# Aim of the exercise
Wherever the string "heading" occurs in a line of these records, report that line.

[Dataset records]

━━━

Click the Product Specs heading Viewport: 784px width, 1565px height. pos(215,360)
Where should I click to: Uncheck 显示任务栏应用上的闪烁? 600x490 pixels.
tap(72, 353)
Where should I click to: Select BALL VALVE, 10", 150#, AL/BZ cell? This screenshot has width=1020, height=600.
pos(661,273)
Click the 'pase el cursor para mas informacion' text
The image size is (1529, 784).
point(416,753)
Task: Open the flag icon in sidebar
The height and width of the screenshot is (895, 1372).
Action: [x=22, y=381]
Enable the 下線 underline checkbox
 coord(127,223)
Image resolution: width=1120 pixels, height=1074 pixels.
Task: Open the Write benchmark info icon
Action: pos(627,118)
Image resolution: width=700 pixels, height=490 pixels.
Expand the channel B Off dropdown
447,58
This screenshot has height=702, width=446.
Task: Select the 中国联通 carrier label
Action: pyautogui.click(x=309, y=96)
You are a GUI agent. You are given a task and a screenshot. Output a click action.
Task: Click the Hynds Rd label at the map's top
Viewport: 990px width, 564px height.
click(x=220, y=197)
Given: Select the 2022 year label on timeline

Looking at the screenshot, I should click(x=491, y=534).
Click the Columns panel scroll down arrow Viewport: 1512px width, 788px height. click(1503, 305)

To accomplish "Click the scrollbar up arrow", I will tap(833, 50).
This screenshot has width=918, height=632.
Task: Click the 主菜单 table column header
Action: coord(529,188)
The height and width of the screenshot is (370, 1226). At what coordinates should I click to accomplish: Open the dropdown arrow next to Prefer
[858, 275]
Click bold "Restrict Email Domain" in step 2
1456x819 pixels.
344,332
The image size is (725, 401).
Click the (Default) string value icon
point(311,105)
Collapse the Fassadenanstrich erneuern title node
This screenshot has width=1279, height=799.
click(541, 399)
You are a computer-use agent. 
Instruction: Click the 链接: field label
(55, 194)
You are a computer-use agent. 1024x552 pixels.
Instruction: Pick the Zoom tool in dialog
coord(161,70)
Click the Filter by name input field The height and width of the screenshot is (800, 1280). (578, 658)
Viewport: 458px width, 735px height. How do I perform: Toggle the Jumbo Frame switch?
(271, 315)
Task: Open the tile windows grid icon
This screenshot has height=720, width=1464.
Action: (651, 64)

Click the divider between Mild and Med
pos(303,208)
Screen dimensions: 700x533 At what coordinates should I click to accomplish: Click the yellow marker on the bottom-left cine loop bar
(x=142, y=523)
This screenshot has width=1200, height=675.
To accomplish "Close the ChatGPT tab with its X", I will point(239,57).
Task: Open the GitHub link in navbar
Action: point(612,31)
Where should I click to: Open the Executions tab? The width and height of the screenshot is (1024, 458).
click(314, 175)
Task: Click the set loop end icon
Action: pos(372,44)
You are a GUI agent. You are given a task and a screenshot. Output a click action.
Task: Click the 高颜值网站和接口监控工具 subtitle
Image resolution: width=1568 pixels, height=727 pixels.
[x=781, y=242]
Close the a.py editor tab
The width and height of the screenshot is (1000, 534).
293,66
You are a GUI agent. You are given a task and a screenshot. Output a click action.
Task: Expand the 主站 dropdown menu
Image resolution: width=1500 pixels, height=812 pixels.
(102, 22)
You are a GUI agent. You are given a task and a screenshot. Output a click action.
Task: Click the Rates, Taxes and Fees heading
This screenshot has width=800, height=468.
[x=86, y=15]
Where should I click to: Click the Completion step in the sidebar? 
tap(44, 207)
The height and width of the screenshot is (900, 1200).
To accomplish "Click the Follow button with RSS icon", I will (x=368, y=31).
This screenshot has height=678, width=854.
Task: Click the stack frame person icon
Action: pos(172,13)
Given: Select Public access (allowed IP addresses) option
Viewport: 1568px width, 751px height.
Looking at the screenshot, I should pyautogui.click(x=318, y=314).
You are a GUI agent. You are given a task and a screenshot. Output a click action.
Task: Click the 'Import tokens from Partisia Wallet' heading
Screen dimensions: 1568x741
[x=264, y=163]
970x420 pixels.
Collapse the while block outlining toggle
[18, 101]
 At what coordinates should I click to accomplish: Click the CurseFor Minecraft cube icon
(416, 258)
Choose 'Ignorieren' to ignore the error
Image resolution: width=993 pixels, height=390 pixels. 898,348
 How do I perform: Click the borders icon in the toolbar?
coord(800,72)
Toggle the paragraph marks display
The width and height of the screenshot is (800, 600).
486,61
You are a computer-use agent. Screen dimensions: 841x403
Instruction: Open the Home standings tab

━━━

# Output for this exercise
Click the Product Specs heading Viewport: 784px width, 1565px height. pos(215,360)
Task: Click the Rates, Taxes and Fees heading
Task: Click the 'Import tokens from Partisia Wallet' heading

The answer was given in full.